SOURCE RECORDS:
========================

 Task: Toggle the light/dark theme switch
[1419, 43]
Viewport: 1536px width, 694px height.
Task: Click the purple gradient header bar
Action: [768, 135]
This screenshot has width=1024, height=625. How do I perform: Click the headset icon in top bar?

========================

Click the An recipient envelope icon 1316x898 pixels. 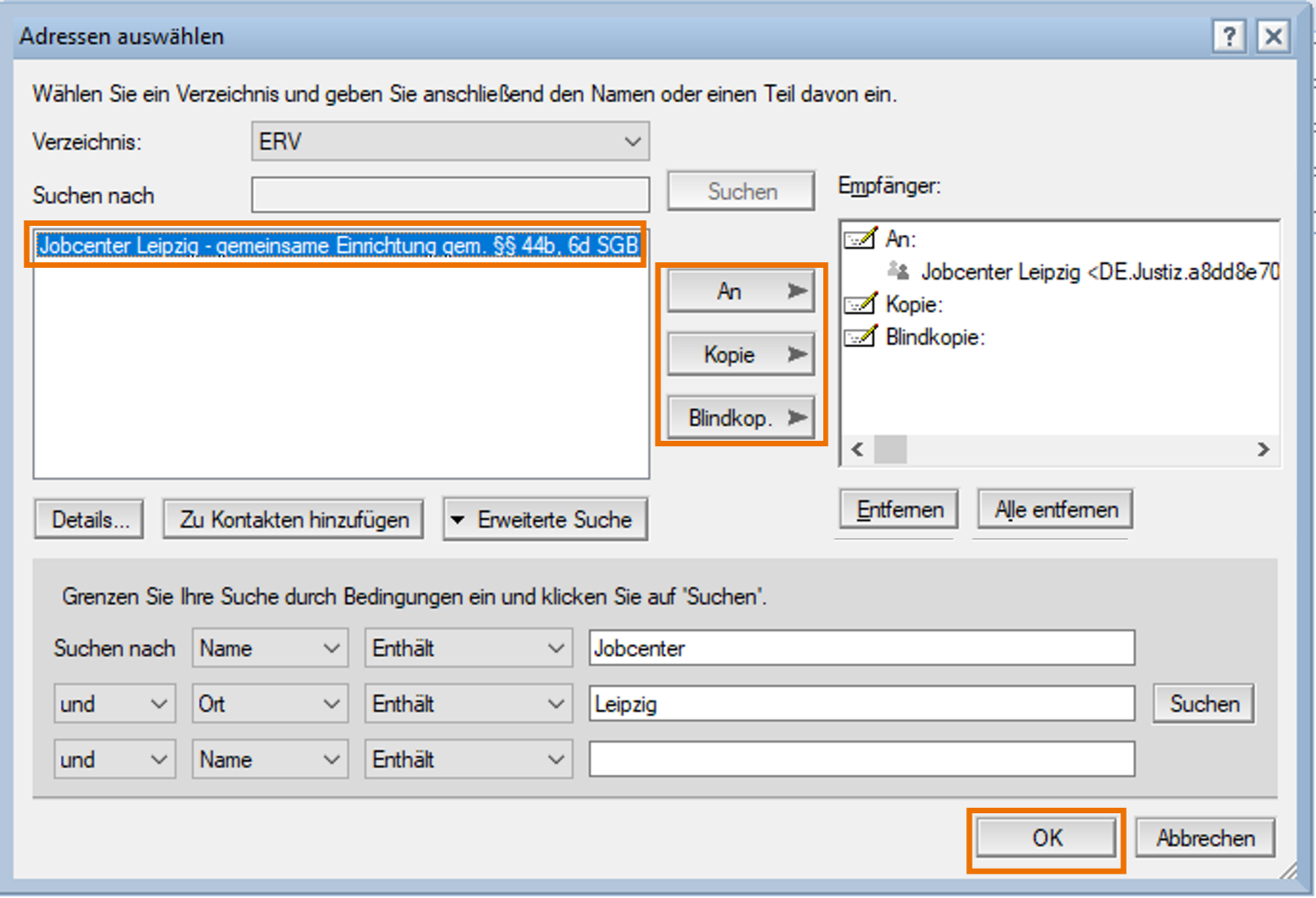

========================

DESCRIPTION OF THE TASK: Copy out the entries from the line containing "Task: Toggle the light/dark theme switch" through the line containing "This screenshot has", character for character.

ANSWER TO THIS EXERCISE:
 Task: Toggle the light/dark theme switch
[1419, 43]
Viewport: 1536px width, 694px height.
Task: Click the purple gradient header bar
Action: [768, 135]
This screenshot has width=1024, height=625. How do I perform: Click the headset icon in top bar?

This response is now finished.